Las sociedades han delegado en las mujeres la responsabilidad del cuidado, llamándolo “instinto”, “obligación” o “amor”. Mientras tanto, los Estados han recortado servicios públicos, las empresas han externalizado responsabilidades y las familias han sobrevivido gracias al esfuerzo no remunerado de madres, abuelas, hijas o hermanas.

Muchas mujeres no pueden estudiar, trabajar o tener tiempo libre porque deben cuidar. En México, casi la mitad de las mujeres en edad de trabajar están fuera del mercado laboral por estas tareas, frente a sólo 5% de los hombres. La desigualdad de género se alimenta del trabajo no pagado.

POCO A POCO

Con el impulso de ONU Mujeres, diecisiete países de América Latina están construyendo sistemas nacionales que reconozcan el cuidado como una responsabilidad pública y compartida. En ciudades como Bogotá, Buenos Aires, Quito o Santiago ya existen redes de servicios de cuidado que combinan atención infantil, centros para personas mayores y apoyo a cuidadoras.

En México, el ejemplo más reciente lo dio la Ciudad de México, que acaba de anunciar un Sistema Público de Cuidados. Con una inversión de unos 12 mil millones de pesos en seis años, prometen crear más de mil espacios: guarderías, casas de día, comedores comunitarios, lavanderías gratuitas y centros de formación en masculinidades corresponsables. Además, 45 mil personas cuidadoras recibirán apoyo económico. Es un paso importante hacia un modelo de ciudad que cuida a quienes cuidan. Veremos.

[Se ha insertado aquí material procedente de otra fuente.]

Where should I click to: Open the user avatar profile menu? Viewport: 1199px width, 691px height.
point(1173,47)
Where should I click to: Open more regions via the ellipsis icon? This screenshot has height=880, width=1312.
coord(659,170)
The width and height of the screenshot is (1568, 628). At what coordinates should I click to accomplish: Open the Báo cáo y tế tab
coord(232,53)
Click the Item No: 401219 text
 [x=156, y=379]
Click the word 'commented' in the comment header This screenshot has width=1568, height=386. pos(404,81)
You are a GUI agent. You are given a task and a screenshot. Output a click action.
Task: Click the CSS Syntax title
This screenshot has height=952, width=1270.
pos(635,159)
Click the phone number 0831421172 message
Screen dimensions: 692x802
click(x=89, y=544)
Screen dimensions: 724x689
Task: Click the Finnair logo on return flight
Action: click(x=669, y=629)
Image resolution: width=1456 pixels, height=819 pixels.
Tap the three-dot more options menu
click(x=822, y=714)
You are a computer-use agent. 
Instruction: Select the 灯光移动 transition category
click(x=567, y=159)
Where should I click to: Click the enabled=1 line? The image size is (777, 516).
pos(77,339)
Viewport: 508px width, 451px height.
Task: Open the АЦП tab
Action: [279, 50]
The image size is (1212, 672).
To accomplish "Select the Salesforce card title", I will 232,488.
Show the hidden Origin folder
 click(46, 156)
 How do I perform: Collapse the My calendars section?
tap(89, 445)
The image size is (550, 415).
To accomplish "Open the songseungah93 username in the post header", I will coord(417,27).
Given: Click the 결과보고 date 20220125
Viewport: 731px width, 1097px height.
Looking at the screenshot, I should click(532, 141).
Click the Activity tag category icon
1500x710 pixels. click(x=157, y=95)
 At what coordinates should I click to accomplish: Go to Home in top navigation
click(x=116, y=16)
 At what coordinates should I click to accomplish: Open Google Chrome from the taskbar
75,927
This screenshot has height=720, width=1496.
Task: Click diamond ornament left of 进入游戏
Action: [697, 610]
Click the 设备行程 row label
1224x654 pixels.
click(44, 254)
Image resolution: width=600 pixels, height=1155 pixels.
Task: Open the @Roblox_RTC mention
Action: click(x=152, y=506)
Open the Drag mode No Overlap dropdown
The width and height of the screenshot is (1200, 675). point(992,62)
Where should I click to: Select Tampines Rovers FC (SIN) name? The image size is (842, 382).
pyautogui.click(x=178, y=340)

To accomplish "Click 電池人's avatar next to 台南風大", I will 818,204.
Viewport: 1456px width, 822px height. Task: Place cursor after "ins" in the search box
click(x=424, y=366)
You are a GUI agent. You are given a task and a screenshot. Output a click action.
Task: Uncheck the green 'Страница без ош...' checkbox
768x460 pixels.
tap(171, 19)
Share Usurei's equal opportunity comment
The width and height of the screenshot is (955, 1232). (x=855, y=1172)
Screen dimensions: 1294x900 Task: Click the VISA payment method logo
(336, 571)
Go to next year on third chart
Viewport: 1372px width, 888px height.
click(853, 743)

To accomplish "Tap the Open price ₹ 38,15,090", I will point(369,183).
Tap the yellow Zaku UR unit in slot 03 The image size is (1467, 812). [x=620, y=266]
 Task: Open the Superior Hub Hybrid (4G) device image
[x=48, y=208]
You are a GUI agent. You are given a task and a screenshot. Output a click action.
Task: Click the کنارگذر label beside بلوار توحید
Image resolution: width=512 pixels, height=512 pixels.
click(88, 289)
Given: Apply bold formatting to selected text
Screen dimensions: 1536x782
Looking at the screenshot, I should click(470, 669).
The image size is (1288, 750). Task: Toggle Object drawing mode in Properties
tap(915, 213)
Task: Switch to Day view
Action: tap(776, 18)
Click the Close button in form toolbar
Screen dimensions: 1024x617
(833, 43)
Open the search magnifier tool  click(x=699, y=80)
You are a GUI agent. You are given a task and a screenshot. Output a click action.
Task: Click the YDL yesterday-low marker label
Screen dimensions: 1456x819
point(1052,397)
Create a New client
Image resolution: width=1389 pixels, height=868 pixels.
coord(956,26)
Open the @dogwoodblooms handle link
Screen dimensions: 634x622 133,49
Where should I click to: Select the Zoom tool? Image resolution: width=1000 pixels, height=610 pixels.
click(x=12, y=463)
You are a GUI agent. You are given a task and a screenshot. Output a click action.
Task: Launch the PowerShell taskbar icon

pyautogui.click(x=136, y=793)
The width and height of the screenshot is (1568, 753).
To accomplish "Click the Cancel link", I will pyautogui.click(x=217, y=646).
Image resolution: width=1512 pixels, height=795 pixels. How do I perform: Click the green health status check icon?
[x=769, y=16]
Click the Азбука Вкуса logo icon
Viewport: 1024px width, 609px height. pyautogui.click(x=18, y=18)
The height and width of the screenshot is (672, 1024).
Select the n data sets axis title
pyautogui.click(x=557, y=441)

Invertir en cuidados no sólo reduce la desigualdad de género, también impulsa el crecimiento económico. De aquí a 2035, la economía del cuidado podría generar hasta 300 millones de nuevos empleos en el mundo, la mayoría para mujeres. Los cuidados no son un “gasto social”; son infraestructura económica esencial.

La realidad es que para que eso sea posible es necesaria una suma de esfuerzos, no sólo políticas públicas, necesitamos además un cambio cultural. Romper con la idea de que cuidar es una tarea femenina. Exigir licencias parentales igualitarias, horarios laborales flexibles, educación en corresponsabilidad. Entender que el tiempo propio, el tiempo libre, también es un derecho.

Federici tenía razón: eso que llamamos amor es, muchas veces, trabajo no pagado. Reinventemos el amor y el cuidado desde la justicia, el reconocimiento y la dignidad. Porque cuidar tampoco es un sacrificio, es una forma de sostener la vida.